The Scarlet Notebook

Perhaps a part of me would have liked Filippo to discover my relationship with Pietro.

I wanted to wound his indifference, reduce it to shreds, and respond with facts to his constant offensive statements when he said that I was worth nothing, to see even one emotion scrape his face.

Thinking about what I was doing made me feel sick, I recognized that I was a two-timer, but looking at the thing from my point of view, I could no longer help but seek a little appreciation.

With a bitter smile, I remembered when I accompanied my father to the conversations with my teachers and, after listening to the praises they

wove about me, he invariably concluded by advising them to ask more from me. I justified the embarrassment and disappointment of never receiving any praise with the conviction that in doing so I was driven to do better and better. And instead I realize that all this desire for recognition comes, perhaps, from the lack that I had experienced until then.

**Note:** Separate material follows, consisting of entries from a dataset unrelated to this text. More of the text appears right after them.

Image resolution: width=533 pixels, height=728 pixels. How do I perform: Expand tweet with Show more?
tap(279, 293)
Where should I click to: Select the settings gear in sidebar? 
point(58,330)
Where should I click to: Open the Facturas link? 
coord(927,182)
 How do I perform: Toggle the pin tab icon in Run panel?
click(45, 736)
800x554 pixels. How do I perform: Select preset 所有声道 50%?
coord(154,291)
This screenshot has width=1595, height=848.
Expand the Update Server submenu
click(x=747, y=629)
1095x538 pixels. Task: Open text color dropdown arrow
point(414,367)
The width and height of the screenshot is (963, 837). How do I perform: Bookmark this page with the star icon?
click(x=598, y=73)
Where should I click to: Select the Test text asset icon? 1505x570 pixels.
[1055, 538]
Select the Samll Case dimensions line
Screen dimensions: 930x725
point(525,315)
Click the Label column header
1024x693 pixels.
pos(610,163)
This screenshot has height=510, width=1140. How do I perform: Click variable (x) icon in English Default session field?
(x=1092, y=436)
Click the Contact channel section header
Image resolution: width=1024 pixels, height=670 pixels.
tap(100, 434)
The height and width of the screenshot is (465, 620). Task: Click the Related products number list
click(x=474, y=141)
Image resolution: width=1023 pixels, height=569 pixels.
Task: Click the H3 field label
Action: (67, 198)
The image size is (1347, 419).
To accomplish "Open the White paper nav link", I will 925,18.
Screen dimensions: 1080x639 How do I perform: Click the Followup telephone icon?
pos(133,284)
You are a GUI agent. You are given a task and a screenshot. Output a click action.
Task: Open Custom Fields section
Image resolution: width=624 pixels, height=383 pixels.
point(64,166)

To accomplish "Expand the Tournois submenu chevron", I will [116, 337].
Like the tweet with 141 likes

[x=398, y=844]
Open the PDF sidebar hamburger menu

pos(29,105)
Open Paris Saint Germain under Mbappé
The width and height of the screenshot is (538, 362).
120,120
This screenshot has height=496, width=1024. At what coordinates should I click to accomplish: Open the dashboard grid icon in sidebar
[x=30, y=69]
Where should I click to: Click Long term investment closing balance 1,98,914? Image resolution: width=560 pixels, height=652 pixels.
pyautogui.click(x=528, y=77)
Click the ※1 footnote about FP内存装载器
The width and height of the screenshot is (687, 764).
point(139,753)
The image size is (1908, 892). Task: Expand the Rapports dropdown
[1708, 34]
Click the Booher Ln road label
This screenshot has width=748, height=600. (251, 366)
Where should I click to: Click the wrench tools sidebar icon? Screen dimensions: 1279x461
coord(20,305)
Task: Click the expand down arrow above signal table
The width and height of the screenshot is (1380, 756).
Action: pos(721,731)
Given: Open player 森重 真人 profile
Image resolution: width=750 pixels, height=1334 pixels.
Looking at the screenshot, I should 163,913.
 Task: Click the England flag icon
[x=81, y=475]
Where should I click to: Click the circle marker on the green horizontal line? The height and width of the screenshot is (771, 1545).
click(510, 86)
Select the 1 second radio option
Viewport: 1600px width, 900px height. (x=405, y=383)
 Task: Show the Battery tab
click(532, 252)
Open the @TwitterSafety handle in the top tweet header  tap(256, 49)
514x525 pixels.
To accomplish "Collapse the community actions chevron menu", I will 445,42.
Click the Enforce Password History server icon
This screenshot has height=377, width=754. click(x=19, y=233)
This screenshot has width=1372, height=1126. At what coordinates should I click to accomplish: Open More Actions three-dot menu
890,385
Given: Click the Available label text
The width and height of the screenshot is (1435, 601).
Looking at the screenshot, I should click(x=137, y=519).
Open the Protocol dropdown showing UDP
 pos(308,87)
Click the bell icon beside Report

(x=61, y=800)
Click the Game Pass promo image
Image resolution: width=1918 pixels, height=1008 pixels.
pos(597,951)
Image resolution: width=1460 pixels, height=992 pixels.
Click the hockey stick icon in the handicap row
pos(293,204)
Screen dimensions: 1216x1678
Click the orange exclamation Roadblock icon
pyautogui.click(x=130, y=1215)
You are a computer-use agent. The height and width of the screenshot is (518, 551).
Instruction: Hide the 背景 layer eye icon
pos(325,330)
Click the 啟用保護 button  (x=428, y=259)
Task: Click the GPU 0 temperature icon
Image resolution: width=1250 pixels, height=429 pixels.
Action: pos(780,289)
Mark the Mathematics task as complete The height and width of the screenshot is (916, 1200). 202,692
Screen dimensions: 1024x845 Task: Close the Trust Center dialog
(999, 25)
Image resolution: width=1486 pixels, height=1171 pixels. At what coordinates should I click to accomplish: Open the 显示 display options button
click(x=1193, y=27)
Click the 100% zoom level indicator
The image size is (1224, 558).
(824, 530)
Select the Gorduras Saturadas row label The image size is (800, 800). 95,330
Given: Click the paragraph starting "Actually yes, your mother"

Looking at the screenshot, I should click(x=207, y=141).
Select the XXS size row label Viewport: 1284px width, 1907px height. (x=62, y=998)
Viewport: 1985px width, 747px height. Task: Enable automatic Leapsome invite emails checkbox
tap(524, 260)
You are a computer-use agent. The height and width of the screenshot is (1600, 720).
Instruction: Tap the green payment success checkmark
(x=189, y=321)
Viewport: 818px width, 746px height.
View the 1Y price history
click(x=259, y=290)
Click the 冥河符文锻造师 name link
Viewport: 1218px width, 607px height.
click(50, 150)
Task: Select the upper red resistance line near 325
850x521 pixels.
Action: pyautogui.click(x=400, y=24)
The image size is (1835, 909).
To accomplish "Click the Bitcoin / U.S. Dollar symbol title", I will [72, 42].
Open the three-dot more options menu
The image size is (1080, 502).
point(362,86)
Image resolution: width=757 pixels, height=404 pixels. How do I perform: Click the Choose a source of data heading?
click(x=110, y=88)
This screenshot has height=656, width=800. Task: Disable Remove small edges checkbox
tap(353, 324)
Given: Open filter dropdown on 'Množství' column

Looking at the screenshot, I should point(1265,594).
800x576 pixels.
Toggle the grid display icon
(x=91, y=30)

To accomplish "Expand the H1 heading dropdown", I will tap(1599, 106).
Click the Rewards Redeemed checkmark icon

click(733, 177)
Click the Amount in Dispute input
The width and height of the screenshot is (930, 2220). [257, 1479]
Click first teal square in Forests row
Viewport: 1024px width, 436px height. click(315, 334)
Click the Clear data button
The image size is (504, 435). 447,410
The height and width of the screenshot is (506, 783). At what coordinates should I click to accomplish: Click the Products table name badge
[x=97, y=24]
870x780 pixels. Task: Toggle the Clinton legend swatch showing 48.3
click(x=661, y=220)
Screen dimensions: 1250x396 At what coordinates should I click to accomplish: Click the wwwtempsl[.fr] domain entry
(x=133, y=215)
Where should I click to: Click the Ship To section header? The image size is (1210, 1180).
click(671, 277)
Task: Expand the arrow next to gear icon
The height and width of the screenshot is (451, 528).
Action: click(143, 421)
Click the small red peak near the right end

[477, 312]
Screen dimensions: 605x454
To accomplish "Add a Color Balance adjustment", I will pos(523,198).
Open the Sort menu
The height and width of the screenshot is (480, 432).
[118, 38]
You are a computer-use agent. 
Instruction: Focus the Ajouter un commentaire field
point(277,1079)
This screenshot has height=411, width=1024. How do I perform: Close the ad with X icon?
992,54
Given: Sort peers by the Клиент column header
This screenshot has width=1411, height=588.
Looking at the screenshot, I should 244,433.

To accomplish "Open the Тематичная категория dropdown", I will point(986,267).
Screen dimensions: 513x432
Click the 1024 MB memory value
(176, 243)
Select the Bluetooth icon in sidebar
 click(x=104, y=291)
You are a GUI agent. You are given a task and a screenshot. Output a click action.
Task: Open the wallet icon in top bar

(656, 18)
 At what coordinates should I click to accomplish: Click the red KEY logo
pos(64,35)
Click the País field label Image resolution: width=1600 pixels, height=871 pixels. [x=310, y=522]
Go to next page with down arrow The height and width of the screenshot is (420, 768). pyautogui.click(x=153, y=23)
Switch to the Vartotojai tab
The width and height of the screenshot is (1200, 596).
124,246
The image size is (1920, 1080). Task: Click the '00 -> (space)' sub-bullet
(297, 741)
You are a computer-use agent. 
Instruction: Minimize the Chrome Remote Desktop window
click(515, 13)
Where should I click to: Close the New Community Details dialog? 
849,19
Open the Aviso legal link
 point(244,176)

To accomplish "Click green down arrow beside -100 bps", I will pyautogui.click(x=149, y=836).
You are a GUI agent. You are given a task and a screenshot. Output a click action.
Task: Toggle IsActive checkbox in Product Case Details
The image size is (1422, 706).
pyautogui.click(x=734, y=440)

The manager, who was now assigning me more and more tasks in administration, had sent me to the stationery shop to buy some office supplies.

I was wandering among the shelves going past packets of clips, reams of paper, notebooks, when my attention was captured by a notebook with a hard cover in scarlet red.

I took it, even though I had no idea what I would do with it: it had been impossible not to buy it, as if that object had had a will of its own, and wanted to come with me.

Holding it in my hands I remembered my

grandmother and her exercise books in which she wrote her recipes and the phrases that struck her, and which she also used to dry the daisies that I sometimes picked during recreation, at school.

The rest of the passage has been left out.